[Asia Economy Reporter Jeong Hyunjin] As Russia's invasion of Ukraine enters its second year, companies around the world have already begun jockeying to participate in Ukraine's post-war reconstruction projects. Even though the war is not over yet, expectations are growing that it will become a kind of 'gold rush' generating enormous profits, prompting European countries to propose measures to support their domestic companies.
According to the New York Times (NYT) on the 16th, the initial costs for rebuilding Ukraine's infrastructure and other sectors are estimated to range from at least $138 billion (approximately 177.4 trillion KRW) to as much as $750 billion (approximately 964.1 trillion KRW). Since the war with Russia began on February 24 last year, hundreds of thousands of homes, schools, hospitals, factories, as well as key power facilities, roads, railways, and ports have been destroyed in Ukraine. Former Ukrainian Minister of Economy Tymofiy Mylovanov said, "Many companies have started preparatory work," adding, "There is enormous capital worldwide, and everyone wants to participate in a part of it."
At a trade fair and conference for Ukraine's reconstruction held yesterday in Warsaw, Poland, more than 300 companies from 22 countries participated. The event organizers described the conference program by introducing Ukraine as the "world's largest construction site." The event was attended by Ukrainian government officials as well as representatives from Poland, the Czech Republic, Germany, and other governments.
Earlier, at the World Economic Forum (WEF, Davos Forum) held last month in Davos, Switzerland, the NYT reported that the Ukraine House was crowded with audiences solely for investment-related discussions. The Finnish Industrial Association also invited Ukrainian government officials to hold a webinar where companies could discuss matters throughout the day.
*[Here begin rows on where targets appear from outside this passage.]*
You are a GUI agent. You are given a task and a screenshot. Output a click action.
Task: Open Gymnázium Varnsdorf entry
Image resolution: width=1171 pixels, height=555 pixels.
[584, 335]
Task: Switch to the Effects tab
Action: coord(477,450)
As interest in Ukraine's reconstruction grows, European countries such as Germany and France have pledged to support their domestic companies to gain a competitive edge. In December last year, French President Emmanuel Macron gathered more than 700 French companies to hold a conference related to Ukraine's post-war reconstruction. France promised to guarantee companies participating in Ukraine's post-war recovery efforts at the government level. Germany decided to establish a separate fund to protect investors. The global consulting group PwC will oversee the projects, and if any project fails or encounters problems, this fund will provide compensation.
Private equity funds are also closely watching business opportunities. In December last year, Larry Fink, chairman of BlackRock, the world's largest asset management firm, agreed with Ukrainian President Volodymyr Zelenskyy to cooperate on investment in Ukraine's reconstruction. BlackRock plans to provide free advice on how to structure the reconstruction funds.
The NYT stated, "Long-term reconstruction support depends not only on the outcome of the war but also on how much funding the European Union (EU), the United States, and other allies provide," adding, "However, while individual investors want to win favor to participate in reconstruction projects, there are not many companies willing to take the risk of committing investment funds immediately." The NYT also noted that from a corporate perspective, who manages the funds is crucial, and there is still intense debate over whether it will be Europe or the U.S., or international organizations such as the World Bank (WB)."